Pilar era enfermera y estaba de baja desde 2010 “por problemas sicológicos”. Viendo el desarrollo de la historia parece que debió ser una depresión profunda, y si así era, la causa es más que evidente: una soledad inmensa. Nadie la ha echado de menos, así que es deducible que no tenía ninguna amistad, nadie a quien le importara su silencio o su compañía. No tenía conocidos que se interesasen por su vida. Su familia se reducía a un pariente que no vivía cerca. Su cuerpo debió descomponerse durante meses con el correspondiente olor, que debió notarse en las oficinas y en la calle, y en los pisos colindantes. Nadie avisó a algún servicio municipal, pese a que el olor a carne descompuesta es inconfundible y muy intenso. A nadie le importaba.

Lamentablemente no es un caso único, hay un goteo de ancianos que viven solos y que un día son noticia porque un lejano pariente viene a quedarse el piso, o se les ha embargado por impago, o hay filtraciones en la finca y están buscando el origen. En todo caso, son vidas que han quedado arrambladas en los laterales del río del tiempo, historias vividas y tristemente mal acabadas.

Pero Pilar tenía 49 años. Era a duras penas una mujer madura, era enfermera, tenía trabajo, debía estar en contacto con mucha gente cada día, debía dedicarles atención sanitaria, conversación, debía comprar en el supermercado, saludar a los de la oficina, ir al banco alguna vez. Y de todos esos contactos no surgió una mínima amistad como para que alguien se preocupara por ella, se diera cuenta de que la correspondencia del banco se amontonaba en el buzón, de que de su casa salía un mal olor muy sospechoso.

Decía el filósofo John Donne que nadie es una isla.
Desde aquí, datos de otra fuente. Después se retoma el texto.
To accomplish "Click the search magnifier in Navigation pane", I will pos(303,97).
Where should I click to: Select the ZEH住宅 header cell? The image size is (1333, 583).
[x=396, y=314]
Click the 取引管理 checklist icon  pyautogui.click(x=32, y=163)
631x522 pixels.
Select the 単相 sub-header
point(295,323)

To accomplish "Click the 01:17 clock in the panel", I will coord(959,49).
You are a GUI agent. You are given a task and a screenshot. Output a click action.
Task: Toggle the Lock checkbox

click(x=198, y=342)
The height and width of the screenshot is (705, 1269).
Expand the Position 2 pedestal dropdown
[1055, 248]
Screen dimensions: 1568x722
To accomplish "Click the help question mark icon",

Sin embargo, la realidad suele ponerlo a prueba. Pilar no le importaba a nadie, y muy probablemente esa soledad en medio de tanta gente le pesaba sobre el pecho, con una sensación física, de falta de aire. Las personas que sufren soledad comentan ese peso y la dolorosa intriga con que observan la vida de los demás: ¿Por qué los demás tienen gente?¿Cómo puede ser que de toda la gente que hay en el mundo nadie les quiera conceder un poco de tiempo, una calidez, algo de amistad? ¿Qué es lo que a ellos les falta, qué es lo que les sobra?

La policía cumple su cometido y sigue el protocolo de estos casos: el cadáver no presentaba signos de violencia, no hay destrozos en la vivienda, la palabra la tiene ahora el forense para dictar la causa de la muerte. Mientras, la noticia deja de tener interés, el pariente lejano quizás se haga cargo del piso, los de la oficina comentarán el caso durante unos días y todo volverá a la rutina de siempre, a la maldita y dulce rutina que envuelve la vida de todos garantizando unos lazos que mantengan alejada la Soledad, con mayúsculas.


La cita completa de Donne fue utilizada en la novela Por quién doblan las campanas de Ernest Hemingway: «Nadie es una isla por completo en sí mismo; cada hombre es un pedazo de un continente, una parte de la Tierra. Si el mar se lleva una porción de tierra, toda Europa queda disminuida, como si fuera un promontorio, o la casa de uno de tus amigos, o la tuya propia; por eso la muerte de cualquier hombre me disminuye, porque estoy ligado a la Humanidad; y por tanto, nunca preguntes por quién doblan las campanas, porque están doblando por ti».